* TASK GOAL:
Check every line of the data below for the word "amount". Copy the ones that have it.

Dataset entries:
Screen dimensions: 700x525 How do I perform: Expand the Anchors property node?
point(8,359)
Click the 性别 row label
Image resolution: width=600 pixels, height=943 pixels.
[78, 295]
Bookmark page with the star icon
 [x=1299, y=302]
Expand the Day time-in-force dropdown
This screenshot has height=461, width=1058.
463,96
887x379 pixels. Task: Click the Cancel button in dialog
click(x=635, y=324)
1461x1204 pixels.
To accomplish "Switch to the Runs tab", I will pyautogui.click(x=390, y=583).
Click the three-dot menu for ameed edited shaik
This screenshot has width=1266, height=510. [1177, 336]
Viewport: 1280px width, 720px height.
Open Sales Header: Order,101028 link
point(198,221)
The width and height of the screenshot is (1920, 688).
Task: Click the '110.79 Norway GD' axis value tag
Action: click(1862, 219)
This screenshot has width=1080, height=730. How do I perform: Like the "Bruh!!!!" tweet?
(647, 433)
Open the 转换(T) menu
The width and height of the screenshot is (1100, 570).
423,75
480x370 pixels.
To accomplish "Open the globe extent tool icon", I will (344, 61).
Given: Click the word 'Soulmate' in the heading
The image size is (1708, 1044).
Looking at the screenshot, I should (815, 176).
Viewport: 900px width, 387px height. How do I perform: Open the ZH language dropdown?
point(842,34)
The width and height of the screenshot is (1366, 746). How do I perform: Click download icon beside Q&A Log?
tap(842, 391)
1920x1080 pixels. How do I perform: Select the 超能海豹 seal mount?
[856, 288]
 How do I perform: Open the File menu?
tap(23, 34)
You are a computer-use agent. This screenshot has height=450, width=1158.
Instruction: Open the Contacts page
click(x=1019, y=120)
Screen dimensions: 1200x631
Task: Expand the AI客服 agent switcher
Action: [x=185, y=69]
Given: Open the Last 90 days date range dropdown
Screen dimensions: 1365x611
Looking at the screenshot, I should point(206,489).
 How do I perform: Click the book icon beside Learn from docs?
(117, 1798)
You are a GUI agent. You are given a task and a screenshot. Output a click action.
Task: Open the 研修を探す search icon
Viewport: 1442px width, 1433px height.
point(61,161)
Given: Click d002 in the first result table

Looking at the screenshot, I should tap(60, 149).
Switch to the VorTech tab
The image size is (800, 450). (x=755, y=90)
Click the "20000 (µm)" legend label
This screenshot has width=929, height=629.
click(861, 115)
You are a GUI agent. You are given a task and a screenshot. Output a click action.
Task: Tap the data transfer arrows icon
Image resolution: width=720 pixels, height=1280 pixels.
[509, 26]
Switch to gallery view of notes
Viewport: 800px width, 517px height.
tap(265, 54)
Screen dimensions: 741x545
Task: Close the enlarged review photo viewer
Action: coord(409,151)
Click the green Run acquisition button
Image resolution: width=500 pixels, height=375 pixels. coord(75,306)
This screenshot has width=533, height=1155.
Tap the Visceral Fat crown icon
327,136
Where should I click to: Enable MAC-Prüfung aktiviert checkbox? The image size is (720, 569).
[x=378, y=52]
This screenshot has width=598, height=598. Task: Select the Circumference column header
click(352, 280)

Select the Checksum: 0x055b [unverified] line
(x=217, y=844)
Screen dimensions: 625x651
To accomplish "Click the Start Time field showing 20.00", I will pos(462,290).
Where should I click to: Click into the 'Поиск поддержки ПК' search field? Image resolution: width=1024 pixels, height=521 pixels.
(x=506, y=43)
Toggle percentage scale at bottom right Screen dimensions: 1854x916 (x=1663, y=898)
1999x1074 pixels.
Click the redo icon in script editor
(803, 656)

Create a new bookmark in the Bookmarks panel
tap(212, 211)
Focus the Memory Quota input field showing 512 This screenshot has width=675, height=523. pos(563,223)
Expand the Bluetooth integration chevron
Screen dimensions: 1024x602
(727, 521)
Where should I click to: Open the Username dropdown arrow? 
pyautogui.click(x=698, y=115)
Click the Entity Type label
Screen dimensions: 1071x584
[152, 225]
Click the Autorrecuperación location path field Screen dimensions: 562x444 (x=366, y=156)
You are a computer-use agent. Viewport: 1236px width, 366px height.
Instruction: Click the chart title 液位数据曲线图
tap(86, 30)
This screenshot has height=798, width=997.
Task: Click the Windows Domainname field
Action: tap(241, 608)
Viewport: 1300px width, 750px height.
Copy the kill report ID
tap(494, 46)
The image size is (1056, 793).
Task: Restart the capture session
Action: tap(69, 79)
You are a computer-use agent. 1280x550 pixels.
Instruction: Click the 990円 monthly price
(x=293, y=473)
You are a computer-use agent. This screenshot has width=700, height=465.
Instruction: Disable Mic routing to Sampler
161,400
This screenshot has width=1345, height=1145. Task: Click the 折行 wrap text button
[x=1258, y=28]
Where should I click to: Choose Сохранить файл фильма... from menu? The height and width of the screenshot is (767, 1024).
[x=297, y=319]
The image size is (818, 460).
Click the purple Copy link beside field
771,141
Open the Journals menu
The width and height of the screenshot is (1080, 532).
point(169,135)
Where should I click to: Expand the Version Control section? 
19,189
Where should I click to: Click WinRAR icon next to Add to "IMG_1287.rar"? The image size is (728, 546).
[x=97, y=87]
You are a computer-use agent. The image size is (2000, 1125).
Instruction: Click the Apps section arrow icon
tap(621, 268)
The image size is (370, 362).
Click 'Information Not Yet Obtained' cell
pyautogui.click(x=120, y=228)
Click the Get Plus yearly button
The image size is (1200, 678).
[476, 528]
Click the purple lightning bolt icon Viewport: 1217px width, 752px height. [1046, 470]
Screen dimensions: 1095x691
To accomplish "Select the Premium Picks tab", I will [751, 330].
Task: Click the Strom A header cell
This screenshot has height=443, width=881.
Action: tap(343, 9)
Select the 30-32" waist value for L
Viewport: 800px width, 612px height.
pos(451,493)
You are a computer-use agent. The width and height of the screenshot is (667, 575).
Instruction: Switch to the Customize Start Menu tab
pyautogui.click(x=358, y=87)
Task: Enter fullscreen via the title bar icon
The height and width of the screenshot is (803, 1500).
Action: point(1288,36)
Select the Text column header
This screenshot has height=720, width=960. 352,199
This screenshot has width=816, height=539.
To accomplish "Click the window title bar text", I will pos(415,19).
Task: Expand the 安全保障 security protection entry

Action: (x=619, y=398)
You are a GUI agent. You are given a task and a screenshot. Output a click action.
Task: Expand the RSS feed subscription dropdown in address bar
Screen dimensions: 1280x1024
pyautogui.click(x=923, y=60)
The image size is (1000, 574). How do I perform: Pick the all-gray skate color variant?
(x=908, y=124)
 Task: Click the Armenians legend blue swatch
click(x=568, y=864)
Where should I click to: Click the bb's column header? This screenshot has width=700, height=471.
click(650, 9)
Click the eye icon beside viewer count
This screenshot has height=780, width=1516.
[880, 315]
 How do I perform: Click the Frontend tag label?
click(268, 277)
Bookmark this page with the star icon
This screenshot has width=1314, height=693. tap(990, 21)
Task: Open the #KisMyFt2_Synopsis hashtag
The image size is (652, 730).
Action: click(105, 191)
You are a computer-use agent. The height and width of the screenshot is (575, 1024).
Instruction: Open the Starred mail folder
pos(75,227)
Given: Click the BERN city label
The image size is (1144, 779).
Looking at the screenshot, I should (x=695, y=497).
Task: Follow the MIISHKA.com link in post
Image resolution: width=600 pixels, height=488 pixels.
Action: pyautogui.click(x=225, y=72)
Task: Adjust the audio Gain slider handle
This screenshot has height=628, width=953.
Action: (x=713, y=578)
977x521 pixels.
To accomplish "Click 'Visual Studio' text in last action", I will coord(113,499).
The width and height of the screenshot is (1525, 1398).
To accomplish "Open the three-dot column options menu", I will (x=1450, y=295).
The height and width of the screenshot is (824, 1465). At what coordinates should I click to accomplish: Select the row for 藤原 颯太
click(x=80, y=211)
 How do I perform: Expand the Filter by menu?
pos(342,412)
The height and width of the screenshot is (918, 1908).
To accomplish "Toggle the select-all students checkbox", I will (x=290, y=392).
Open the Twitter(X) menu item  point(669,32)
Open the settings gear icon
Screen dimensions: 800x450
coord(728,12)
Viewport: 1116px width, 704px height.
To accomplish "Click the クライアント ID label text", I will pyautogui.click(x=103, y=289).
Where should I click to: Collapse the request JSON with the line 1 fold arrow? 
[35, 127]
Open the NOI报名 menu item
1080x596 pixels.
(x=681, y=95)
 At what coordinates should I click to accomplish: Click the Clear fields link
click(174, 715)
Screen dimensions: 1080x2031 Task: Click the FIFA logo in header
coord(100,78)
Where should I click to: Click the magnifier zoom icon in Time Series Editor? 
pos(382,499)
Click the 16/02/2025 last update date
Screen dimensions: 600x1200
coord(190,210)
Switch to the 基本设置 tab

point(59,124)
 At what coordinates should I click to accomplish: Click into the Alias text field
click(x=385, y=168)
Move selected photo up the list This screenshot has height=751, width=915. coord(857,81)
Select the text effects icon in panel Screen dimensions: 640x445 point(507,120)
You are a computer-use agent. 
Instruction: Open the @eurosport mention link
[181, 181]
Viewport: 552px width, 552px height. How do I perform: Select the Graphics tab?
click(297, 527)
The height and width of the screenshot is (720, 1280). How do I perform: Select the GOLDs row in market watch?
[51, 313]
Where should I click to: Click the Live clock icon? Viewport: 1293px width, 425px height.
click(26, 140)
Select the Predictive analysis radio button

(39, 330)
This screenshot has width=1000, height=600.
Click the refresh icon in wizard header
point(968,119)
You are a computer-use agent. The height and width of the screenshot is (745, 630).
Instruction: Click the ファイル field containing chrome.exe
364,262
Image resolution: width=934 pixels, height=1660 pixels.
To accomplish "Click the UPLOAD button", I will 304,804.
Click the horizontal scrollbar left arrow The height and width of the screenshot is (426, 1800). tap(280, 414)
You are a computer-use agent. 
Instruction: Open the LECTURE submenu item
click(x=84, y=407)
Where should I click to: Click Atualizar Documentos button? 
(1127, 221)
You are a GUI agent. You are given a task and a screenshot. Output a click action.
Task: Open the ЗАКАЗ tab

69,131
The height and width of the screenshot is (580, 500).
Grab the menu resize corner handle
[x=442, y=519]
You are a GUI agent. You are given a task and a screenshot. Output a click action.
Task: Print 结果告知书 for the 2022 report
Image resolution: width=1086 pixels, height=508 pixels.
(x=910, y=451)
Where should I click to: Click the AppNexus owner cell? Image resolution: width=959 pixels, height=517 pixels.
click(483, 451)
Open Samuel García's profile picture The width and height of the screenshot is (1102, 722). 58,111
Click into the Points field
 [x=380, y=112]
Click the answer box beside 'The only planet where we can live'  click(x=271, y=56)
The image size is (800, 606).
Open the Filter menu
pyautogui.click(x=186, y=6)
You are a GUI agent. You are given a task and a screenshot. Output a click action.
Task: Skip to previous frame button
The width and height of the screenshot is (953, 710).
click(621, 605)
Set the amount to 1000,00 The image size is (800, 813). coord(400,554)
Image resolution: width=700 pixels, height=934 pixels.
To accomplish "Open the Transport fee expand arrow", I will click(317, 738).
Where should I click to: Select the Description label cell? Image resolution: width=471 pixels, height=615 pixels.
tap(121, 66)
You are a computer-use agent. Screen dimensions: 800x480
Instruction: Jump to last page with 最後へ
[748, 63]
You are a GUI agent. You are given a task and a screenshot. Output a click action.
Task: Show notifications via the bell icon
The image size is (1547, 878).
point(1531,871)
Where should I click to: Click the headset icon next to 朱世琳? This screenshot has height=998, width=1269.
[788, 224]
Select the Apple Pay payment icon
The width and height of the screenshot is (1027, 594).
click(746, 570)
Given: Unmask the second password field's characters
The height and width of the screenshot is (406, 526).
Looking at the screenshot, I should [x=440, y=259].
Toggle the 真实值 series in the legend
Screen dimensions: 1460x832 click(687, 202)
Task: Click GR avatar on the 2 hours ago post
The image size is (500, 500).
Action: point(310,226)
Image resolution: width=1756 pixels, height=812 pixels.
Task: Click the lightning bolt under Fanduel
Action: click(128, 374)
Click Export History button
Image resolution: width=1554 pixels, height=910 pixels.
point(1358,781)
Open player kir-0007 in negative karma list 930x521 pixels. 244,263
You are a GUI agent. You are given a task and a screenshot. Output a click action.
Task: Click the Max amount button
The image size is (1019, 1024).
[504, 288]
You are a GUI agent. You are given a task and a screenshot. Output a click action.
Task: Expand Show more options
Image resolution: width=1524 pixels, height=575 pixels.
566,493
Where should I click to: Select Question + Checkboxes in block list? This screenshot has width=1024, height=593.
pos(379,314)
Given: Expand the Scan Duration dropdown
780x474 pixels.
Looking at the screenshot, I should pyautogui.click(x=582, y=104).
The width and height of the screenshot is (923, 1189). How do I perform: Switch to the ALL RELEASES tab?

* FINISHED TASK:
Set the amount to 1000,00 The image size is (800, 813). coord(400,554)
Task: Click the Max amount button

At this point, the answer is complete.